By 2020, apparently 430,000 JDAMs had been produced. That is over 10 billion dollars in guidance kits for bombs alone. If the US had to use JDAMs for everything in Ukraine in Russia’s position, they would be having quite a bit of a problem with PGM shortage themselves. Now consider that the US dropped over 70,000 PGM on ISIS in Syria alone.
This was such a problem for the US, that they announced they had run out of Hellfire missiles, and had a general shortage of PGM. This was not in a war against a major adversary, the US had a PGM shortage simply by fighting ISIS. As such, is it any wonder that Russia doesn’t just throw PGM at anything that moves in Ukraine?
It would be a terrible waste, that doesn’t mean that Russia doesn’t have PGMs as we discussed, Russian ATGM, Cruise missiles, and laser guided artillery shells are used all the time. And except for cruise and ballistic missiles, their guidance systems might be simpler, but cheaper and still completely able to carry out their mission.

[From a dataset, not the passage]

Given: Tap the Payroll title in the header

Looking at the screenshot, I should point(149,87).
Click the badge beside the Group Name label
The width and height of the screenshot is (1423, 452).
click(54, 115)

Russian SVP-24 and their focus on increasing the accuracy of dumb weapons by having better fire control systems, rather than putting more expensive FCS inside munitions, is a logical choice, and completely necessary for a war like in Ukraine.
PGMs are reserved for high value targets, and it is doubtful with current western production that they would have been able to keep up a PGM campaign of the scale they are imagining in Ukraine either.